Clinical and diagnostic manifestations in women of reproductive age having both hyperthyroidism and hyperandrogenism

Abstract

Aim:to study the clinical and diagnostic manifestations of hyperandrogenism (HA) in women with subclinical thyrotoxicosis.Materials and methods.Sixty three hyperthyroid women with clinical manifestations of HA were examined. Of these, 17 patients (27.0 %) were diagnosed with hyperthyroidism and HA. The control group included 20 practically healthy women of the similar age (20–44 years old) with no signs of HA or other hormonal disorders. All women under observation (patients with thyrotoxicosis and HA syndrome and women from the control group) underwent a thorough clinical examination and were assessed for their hormonal status using biochemical assays. The levels of follicle-stimulating (FSH), luteinizing (LH), thyroid-stimulating (TSH) hormones, prolactin, estradiol (E2), estrone, and total testosterone (Ttotal) were measured as well as the levels of dehydroepiandrosterone- sulfate (DHEA-S), 17-hydroxyprogesterone (17-OHP), free triiodothyronine (T3free), free thyroxin (T4free), sex hormone binding globulin (SHBG), androstenedione, and antimullerian hormone.Results.Patients with hyperthyroidism and HA had significantly (р < 0.05) higher (than normal) levels of FSH, LH, LH/FSH, estrone, 17-OHP, Ttotal, androstenedione, DHEA-S, T3free , and T4free, as well as lower levels (р < 0,05) of TSH (0,390 ± 0,003 mU/ml), E2 (49.86 ± 4.00 pg/ml), and SHBG (49.65 ± 1.20 nmol/L).

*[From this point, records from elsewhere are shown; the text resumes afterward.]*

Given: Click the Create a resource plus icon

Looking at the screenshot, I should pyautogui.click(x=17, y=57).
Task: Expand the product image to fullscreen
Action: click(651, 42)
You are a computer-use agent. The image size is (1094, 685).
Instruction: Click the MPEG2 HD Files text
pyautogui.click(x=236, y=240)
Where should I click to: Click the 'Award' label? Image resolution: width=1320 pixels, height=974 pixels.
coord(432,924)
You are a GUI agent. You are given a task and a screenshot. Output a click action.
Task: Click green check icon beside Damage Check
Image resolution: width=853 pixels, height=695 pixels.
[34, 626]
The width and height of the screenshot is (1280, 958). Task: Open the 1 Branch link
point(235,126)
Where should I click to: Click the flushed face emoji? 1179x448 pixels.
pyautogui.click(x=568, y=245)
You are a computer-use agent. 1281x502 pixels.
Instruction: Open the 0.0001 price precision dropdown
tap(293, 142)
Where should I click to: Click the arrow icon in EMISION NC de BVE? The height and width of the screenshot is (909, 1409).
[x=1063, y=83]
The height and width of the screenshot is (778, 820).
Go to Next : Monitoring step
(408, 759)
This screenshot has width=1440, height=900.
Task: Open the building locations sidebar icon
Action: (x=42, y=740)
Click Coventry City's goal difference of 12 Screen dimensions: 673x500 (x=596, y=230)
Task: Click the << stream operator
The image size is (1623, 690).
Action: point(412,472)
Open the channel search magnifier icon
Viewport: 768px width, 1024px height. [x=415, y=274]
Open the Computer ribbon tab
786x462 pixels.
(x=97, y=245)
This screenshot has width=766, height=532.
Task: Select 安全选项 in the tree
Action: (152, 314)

A course of pathogenetic therapy that included anti-hyperthyroidism treatment (tyrosol 5–10 mg/day for 3 months) followed by anti-HA treatment (combined oral contraceptives) resulted in significant (р < 0,05) reduction in LH, the LH/FSH ratio, estrone, 17-OHP, T3free, T4free, androstenedione (2.64 ± 0.008 ng/ml), DHEA-S (2.15 ± 0.14 pg/ml), Ttotal (1.32 ± 0.10 ng/ml) and in significant (р < 0,05) increase in E2 (69.46 ± 2.58 pg/ml), SHBG (59.59 ± 2.8 nmol/L), and TSH (1,79 ± 0,16 mU/ml).Conclusion.Combined pathogenetic therapy reduces the clinical manifestations of hyperthyroidism and HA syndrome, and restores the menstrual and reproductive functions of women.